*Work task*. Turn the entries below into a numbered list, omitting any blank lines.

-- Dataset entries follows --

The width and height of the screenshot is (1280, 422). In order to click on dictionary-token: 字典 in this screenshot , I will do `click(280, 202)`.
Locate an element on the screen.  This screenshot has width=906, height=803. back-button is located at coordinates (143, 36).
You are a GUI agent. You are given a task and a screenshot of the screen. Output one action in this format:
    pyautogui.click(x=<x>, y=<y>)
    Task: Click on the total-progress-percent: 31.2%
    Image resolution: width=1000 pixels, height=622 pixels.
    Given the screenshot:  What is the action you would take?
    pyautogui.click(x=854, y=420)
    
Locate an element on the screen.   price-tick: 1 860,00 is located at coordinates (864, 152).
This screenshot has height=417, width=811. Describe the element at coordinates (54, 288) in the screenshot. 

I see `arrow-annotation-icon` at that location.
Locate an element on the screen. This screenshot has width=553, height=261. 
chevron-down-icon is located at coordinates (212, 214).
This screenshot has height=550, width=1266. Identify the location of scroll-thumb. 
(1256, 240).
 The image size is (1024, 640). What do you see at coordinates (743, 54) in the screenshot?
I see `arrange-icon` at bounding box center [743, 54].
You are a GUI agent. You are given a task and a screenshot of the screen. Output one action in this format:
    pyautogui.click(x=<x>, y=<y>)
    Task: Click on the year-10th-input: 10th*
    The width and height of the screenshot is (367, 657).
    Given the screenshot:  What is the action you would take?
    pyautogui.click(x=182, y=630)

-- Dataset entries concluded --

*Result*.
1. The width and height of the screenshot is (1280, 422). In order to click on dictionary-token: 字典 in this screenshot , I will do `click(280, 202)`.
2. Locate an element on the screen.  This screenshot has width=906, height=803. back-button is located at coordinates (143, 36).
3. You are a GUI agent. You are given a task and a screenshot of the screen. Output one action in this format:
4.     pyautogui.click(x=<x>, y=<y>)
5.     Task: Click on the total-progress-percent: 31.2%
6.     Image resolution: width=1000 pixels, height=622 pixels.
7.     Given the screenshot:  What is the action you would take?
8.     pyautogui.click(x=854, y=420)
9. Locate an element on the screen.   price-tick: 1 860,00 is located at coordinates (864, 152).
10. This screenshot has height=417, width=811. Describe the element at coordinates (54, 288) in the screenshot. 
11. I see `arrow-annotation-icon` at that location.
12. Locate an element on the screen. This screenshot has width=553, height=261. 
13. chevron-down-icon is located at coordinates (212, 214).
14. This screenshot has height=550, width=1266. Identify the location of scroll-thumb. 
15. (1256, 240).
16.  The image size is (1024, 640). What do you see at coordinates (743, 54) in the screenshot?
17. I see `arrange-icon` at bounding box center [743, 54].
18. You are a GUI agent. You are given a task and a screenshot of the screen. Output one action in this format:
19.     pyautogui.click(x=<x>, y=<y>)
20.     Task: Click on the year-10th-input: 10th*
21.     The width and height of the screenshot is (367, 657).
22.     Given the screenshot:  What is the action you would take?
23.     pyautogui.click(x=182, y=630)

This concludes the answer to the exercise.